Work task -
Only the pictures are to be left out, and the rest of the entries should be reproduced exactly.

Records from a data source:
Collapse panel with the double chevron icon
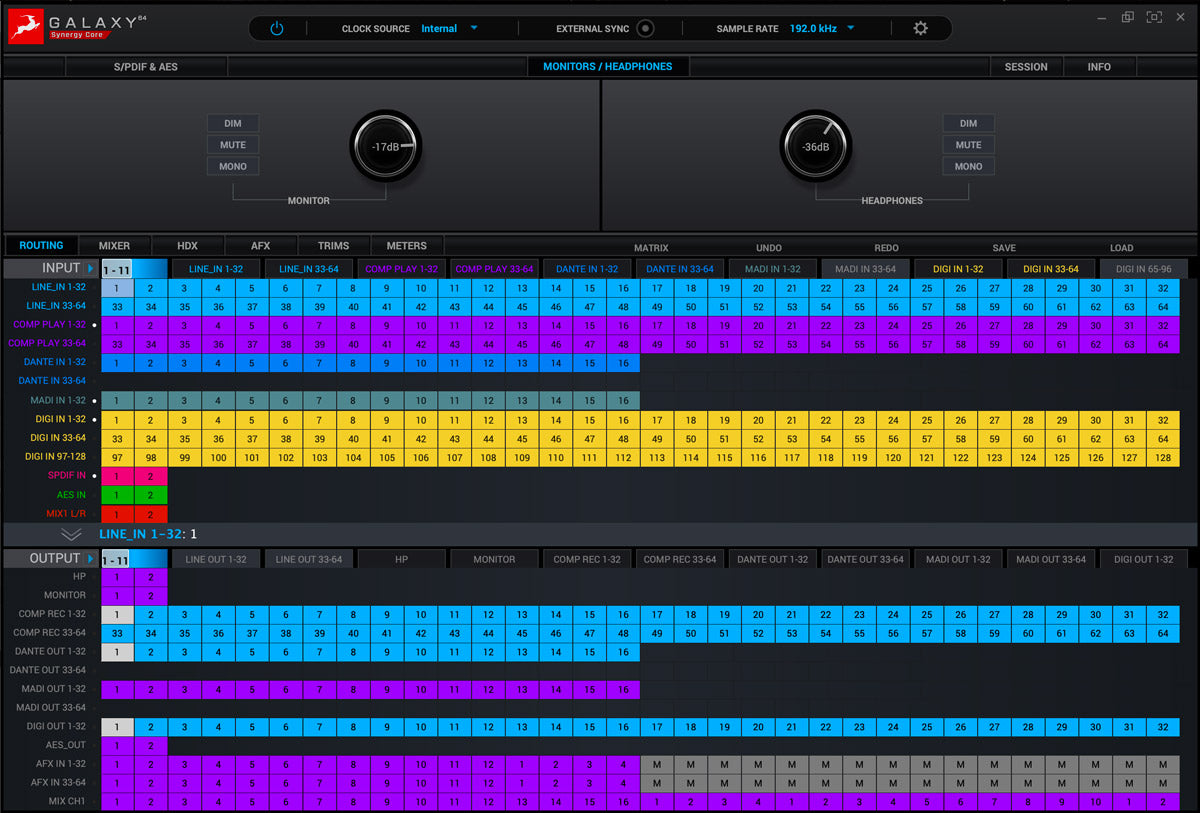This screenshot has height=813, width=1200. pos(71,535)
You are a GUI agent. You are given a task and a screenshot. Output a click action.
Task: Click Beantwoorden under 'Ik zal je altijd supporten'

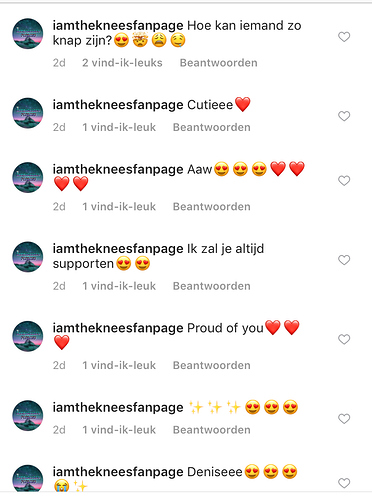pyautogui.click(x=212, y=286)
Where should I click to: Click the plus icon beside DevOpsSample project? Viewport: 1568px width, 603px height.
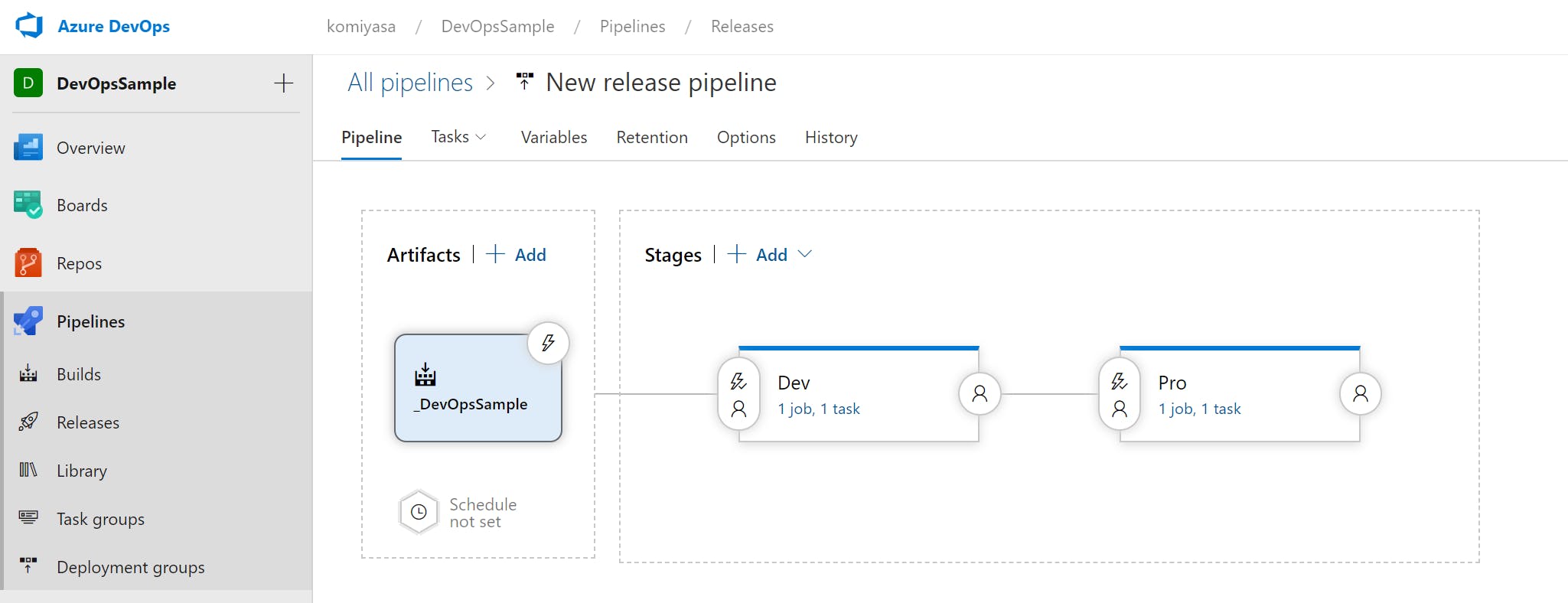[x=283, y=83]
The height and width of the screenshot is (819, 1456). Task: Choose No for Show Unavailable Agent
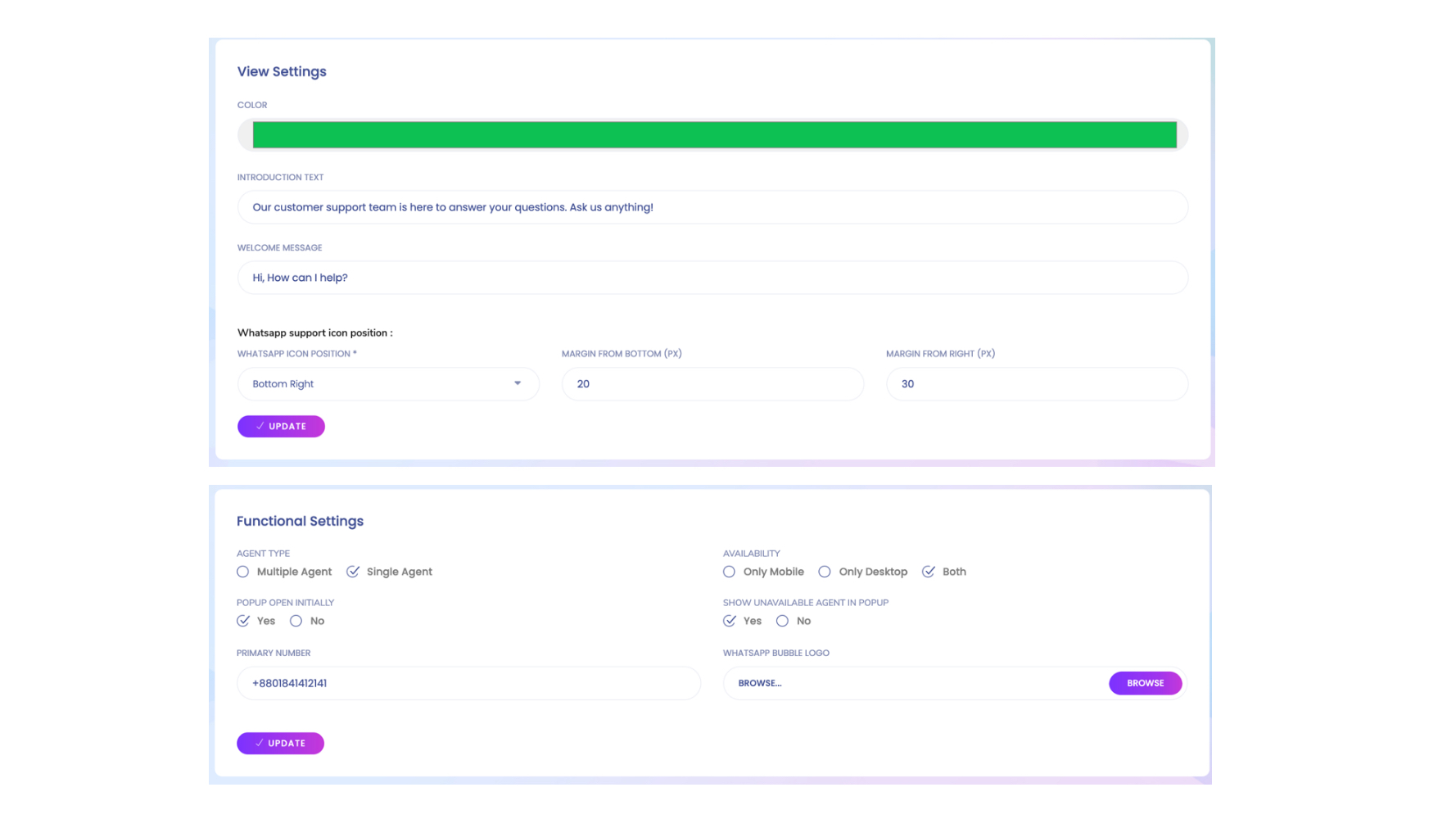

Response to this exercise -
Collapse panel with the double chevron icon
This screenshot has height=813, width=1200. pos(71,535)
You are a GUI agent. You are given a task and a screenshot. Output a click action.
Task: Click Beantwoorden under 'Ik zal je altijd supporten'

pyautogui.click(x=212, y=286)
Where should I click to: Click the plus icon beside DevOpsSample project? Viewport: 1568px width, 603px height.
[x=283, y=83]
The height and width of the screenshot is (819, 1456). Task: Choose No for Show Unavailable Agent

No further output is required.